The quarterback and the quack hit it off so well that Brady soon lent his considerable name to NeuroSafe, a wondrous concoction that Guerrero invented and marketed as “a seatbelt for the brain” because it contained minerals that allegedly promoted speedy recovery from concussion. A fantastic idea in a league with a brain injury problem except the FTC quickly forced them to withdraw it from sale because the ingredients did no such thing.

Undeterred by that embarrassing setback (Neurosafe was described as being “powered by TB12!”), the duo opened a sports therapy facility adjacent to Gillette Stadium and launched a whole range of ancillary products.

Guerrero became godfather to one of Brady’s children, and is, by all accounts, regarded as a member of his and his wife Gisele Bundchen’s extended family. He stands on the sidelines during Patriots’ games in team gear, and a photograph of an ecstatic Brady embracing him at the conclusion of last February’s epic Super Bowl comeback speaks volumes about what he thinks of this man’s role in his career.

Little wonder he has vociferously defended him in the face of increased public scepticism about the peculiar brand of voodoo he is selling.

Not since Tiger Woods regularly used the convicted human growth hormone trafficker Dr Anthony Galea, has an iconic athlete in America seemed so in thrall to a dubious guru.

Cause of alarm

Of course, in any other sport in any other country, the sight of a player with five Super Bowls turning back the clock while hanging out with a dodgy supplement peddler might be the cause of alarm. Or, at the very least, some serious questions about just how he has managing to defy the ravages of time so well that he hasn’t missed a game through injury since 2008. Not here though. Not in the NFL.

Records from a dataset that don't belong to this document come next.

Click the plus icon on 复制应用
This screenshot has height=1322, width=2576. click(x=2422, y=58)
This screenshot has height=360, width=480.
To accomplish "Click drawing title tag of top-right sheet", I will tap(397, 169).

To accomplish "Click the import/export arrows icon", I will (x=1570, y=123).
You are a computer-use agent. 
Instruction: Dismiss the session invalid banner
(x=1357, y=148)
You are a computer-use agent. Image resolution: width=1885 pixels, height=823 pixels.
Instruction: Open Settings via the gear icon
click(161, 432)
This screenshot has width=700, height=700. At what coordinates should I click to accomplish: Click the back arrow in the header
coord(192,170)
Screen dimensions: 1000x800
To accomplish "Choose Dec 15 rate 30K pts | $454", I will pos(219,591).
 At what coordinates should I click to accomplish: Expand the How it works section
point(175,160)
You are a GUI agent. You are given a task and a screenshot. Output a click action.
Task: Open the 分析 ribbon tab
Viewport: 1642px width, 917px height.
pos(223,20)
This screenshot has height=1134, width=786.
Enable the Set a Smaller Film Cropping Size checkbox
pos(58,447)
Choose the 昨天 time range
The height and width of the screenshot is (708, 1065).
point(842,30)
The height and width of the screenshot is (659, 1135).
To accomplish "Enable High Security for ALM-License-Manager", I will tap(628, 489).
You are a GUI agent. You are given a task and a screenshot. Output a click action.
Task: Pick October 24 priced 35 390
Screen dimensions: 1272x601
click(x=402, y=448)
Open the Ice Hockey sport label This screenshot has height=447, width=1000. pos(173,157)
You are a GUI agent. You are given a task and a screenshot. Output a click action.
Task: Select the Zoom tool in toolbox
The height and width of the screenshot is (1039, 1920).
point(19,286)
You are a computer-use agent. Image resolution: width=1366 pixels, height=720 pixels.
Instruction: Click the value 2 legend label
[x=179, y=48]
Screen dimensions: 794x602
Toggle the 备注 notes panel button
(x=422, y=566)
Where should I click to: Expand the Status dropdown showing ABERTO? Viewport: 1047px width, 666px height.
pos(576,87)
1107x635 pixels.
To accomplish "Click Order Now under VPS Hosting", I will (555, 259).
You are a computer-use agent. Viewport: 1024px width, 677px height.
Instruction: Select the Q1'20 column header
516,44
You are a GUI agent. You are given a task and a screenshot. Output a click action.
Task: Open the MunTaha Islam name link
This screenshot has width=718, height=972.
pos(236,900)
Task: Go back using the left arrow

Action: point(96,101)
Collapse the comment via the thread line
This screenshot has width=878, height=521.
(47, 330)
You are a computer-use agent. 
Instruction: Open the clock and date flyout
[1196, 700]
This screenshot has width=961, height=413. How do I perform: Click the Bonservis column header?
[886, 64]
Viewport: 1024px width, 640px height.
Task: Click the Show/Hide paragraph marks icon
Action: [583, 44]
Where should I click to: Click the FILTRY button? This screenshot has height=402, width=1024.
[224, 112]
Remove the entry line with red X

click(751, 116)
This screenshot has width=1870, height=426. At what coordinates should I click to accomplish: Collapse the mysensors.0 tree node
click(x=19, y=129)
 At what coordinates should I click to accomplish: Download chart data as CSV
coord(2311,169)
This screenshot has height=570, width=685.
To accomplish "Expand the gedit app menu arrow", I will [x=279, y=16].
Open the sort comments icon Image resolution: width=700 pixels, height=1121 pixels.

Indeed, even this past week, the relationship has garnered headlines only because there are reports that Bill Belichick, the Patriots' famously taciturn coach, is unhappy with the fact Guerrero has blamed the team's official trainers for injuries suffered to some players.

The guy who brought the world Supreme Greens and NeuroSafe knows better than everyone else. Of course he does.